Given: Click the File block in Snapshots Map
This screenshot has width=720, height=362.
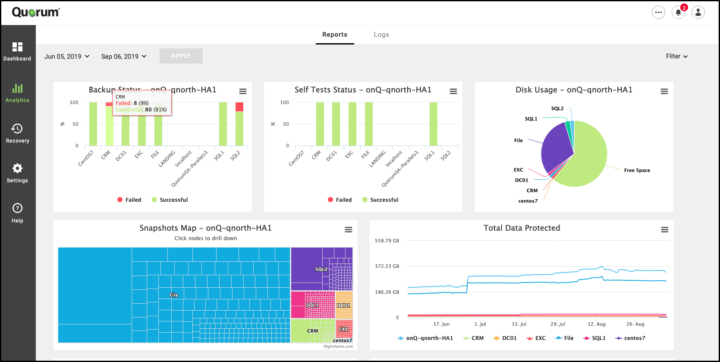Looking at the screenshot, I should [174, 295].
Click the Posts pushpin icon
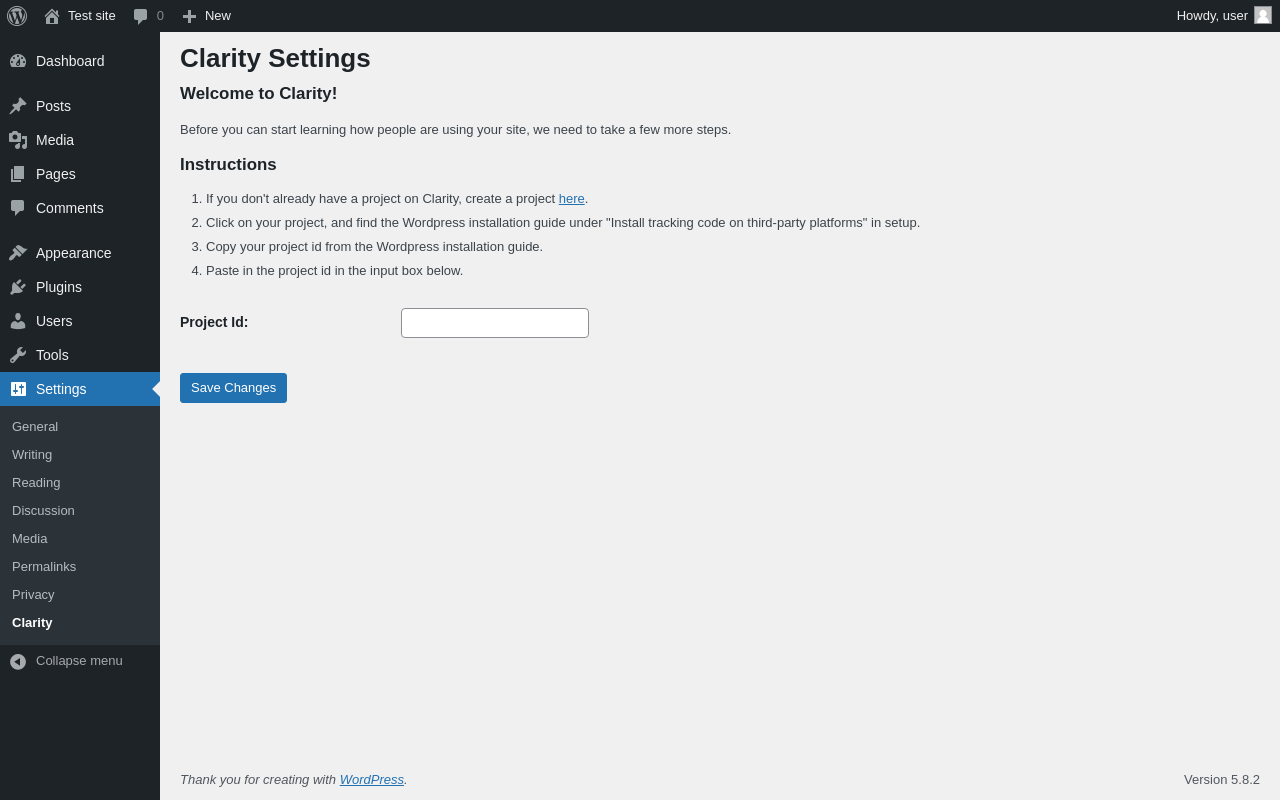1280x800 pixels. [18, 106]
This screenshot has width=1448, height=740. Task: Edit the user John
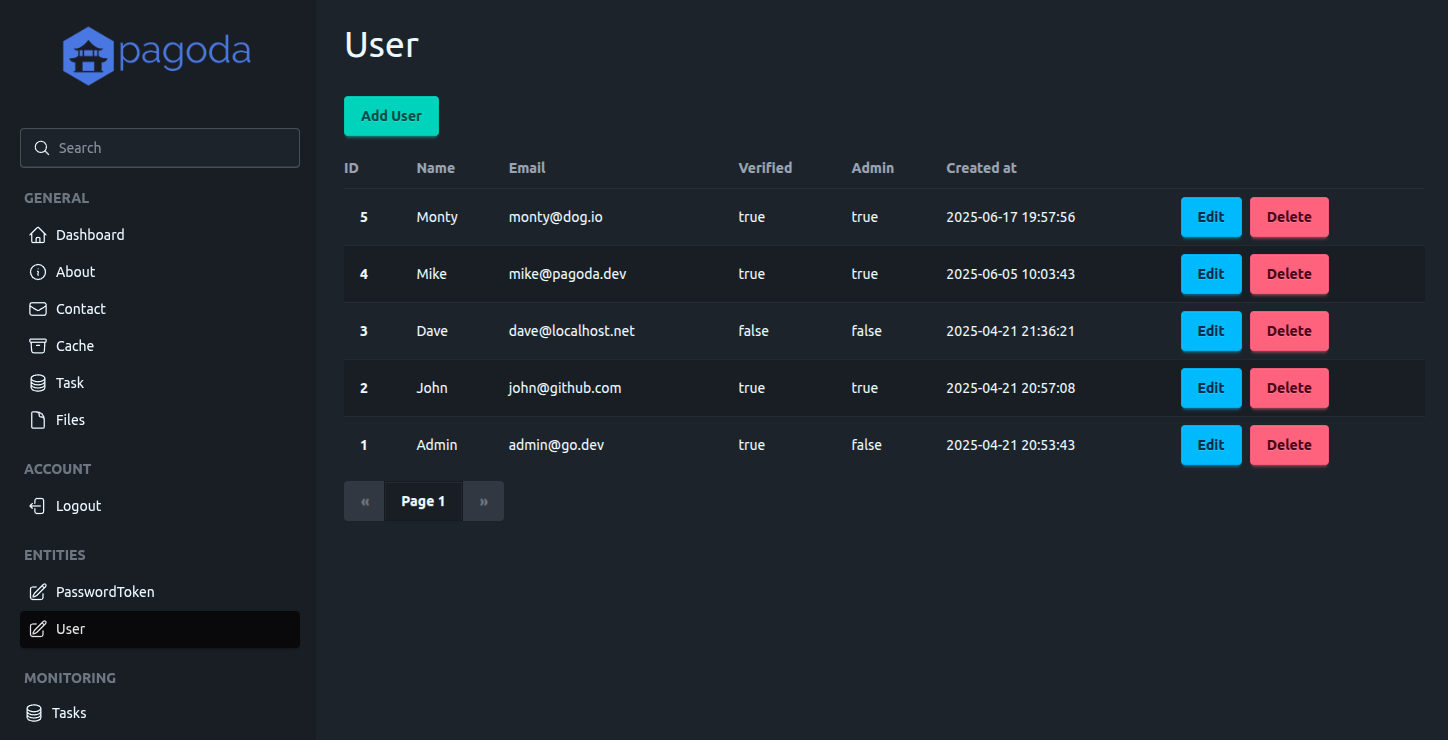pyautogui.click(x=1210, y=388)
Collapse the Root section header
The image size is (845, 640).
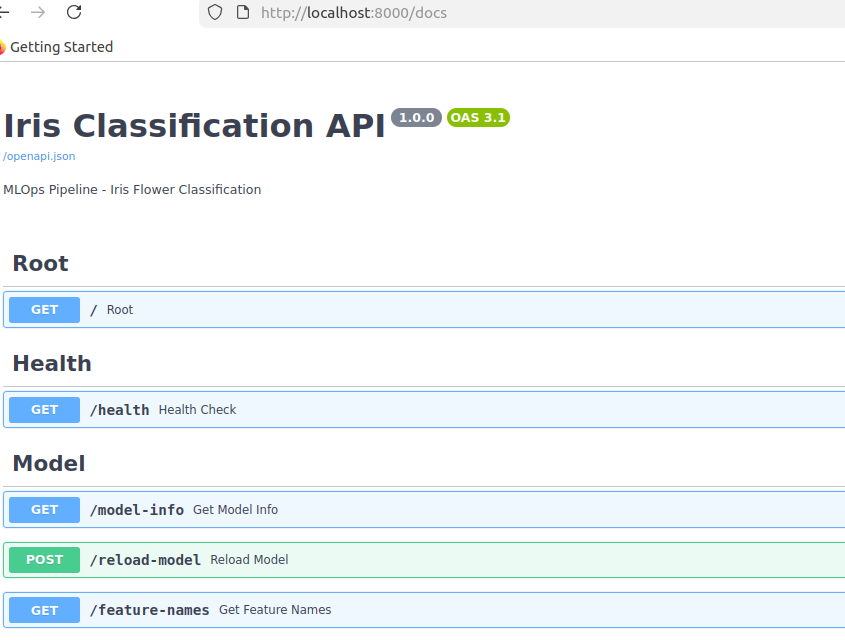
__________
● What the task asks: Everything from the line containing "Collapse the Root section header" through the last line of the entries is to be output exactly as written, minus any pictures.

● Solution below:
Collapse the Root section header
The image size is (845, 640).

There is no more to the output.